Task to complete
Which of the lines below mention the word "agent"? Pull each one out.

Records for the exercise
···

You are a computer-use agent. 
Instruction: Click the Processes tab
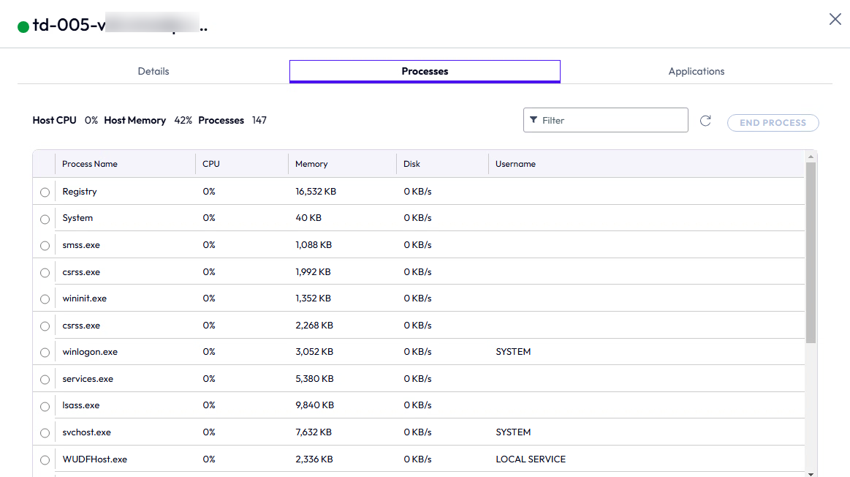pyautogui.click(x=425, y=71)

···

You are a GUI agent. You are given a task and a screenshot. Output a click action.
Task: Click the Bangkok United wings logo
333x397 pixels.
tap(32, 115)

···

Problem solution
You are a computer-use agent. 
You are a GUI agent. You are given a task and a screenshot. Output a click action.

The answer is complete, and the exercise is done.